No sólo me ayudaba a soportar el dolor, sino que me sugería la idea que quizá la enfermedad
física es necesaria, es un proceso reparador, y siempre me hacía considerar que el hombre sólo
tiene una ínfima parte en la historia del mundo. Mi doctor, bondadoso y sencillo, era puro de
corazón, como Chéjov era un corazón puro. Pero para estos males es uno mismo su propio
doctor. Si el «dolor» no es un proceso reparador, yo haré que lo sea. Aprenderé la lección que
él mismo enseña. Estas no son palabras vanas. No son consolaciones para enfermos.
La vida es un misterio. El dolor espantoso desaparecerá. Tengo que volverme hacia el trabajo.
Tengo que transformar mi suplicio en algo diferente, cambiarlo. «El dolor se convertirá en
alegría.»
Es perderse aún más enteramente, amar aún más profundamente; percibir que uno forma parte
de la vida, que no está separado.
¡Oh, vida, acéptame! Haz que sea digna de ti, enséñame.
Escribo esto. Levanto los ojos. En el jardín las hojas se mueren, el cielo es pálido, y me doy
cuenta que estoy llorando. Es difícil, es difícil morir bien.
Vivir -vivir-, esto es todo. Y dejar la vida como la dejó Chéjov y como Tolstoi la dejó.

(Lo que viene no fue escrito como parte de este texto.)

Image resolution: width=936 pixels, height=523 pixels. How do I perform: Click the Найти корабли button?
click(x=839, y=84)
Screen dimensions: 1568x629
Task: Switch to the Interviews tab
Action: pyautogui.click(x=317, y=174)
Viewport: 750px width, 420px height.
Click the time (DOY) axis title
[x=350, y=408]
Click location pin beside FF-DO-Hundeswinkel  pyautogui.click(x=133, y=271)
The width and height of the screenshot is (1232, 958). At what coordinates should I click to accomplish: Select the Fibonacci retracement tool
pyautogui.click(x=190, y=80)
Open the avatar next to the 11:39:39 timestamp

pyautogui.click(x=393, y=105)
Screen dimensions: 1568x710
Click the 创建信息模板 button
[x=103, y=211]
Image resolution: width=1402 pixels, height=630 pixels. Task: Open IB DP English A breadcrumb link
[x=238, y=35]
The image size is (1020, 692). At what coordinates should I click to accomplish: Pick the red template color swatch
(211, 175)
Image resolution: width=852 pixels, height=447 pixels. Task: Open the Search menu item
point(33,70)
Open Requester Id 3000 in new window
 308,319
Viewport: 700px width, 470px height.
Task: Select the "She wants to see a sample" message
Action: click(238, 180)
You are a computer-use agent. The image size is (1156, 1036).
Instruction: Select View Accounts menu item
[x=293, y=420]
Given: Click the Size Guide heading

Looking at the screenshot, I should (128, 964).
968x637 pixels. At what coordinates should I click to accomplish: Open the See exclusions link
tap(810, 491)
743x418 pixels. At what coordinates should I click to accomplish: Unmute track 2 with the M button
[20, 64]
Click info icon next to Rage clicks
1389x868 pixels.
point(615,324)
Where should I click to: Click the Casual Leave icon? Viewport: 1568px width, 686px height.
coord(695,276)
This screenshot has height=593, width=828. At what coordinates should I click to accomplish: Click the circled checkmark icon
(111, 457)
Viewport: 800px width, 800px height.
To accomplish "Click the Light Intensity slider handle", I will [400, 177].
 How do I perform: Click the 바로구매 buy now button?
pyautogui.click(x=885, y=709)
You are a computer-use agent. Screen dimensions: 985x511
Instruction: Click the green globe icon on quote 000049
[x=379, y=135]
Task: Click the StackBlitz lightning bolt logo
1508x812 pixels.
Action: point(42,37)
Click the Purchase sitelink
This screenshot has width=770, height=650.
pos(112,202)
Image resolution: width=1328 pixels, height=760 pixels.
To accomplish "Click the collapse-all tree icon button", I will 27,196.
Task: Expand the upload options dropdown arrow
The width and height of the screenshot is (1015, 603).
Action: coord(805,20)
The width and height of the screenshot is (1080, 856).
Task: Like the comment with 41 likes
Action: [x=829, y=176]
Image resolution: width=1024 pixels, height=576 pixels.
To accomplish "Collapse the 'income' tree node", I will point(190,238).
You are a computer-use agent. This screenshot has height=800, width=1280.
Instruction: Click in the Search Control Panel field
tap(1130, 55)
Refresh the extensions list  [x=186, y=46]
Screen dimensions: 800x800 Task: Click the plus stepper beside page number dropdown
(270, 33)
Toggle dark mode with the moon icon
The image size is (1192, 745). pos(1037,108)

Después de una operación terrible, me acuerdo que cada vez que pensaba en lo que había
sufrido cuando me ataron y tendieron en la mesa de operar, lloraba. Cada vez volvía a sufrir
aquella tortura, y era intolerable. Esto es lo que hay que vencer. ¡Cosa extraña! Las dos únicas
personas que me quedan son Chéjov -muerto- y el doctor Sorapure, distraído e indiferente. Son
los dos hombres buenos que he conocido.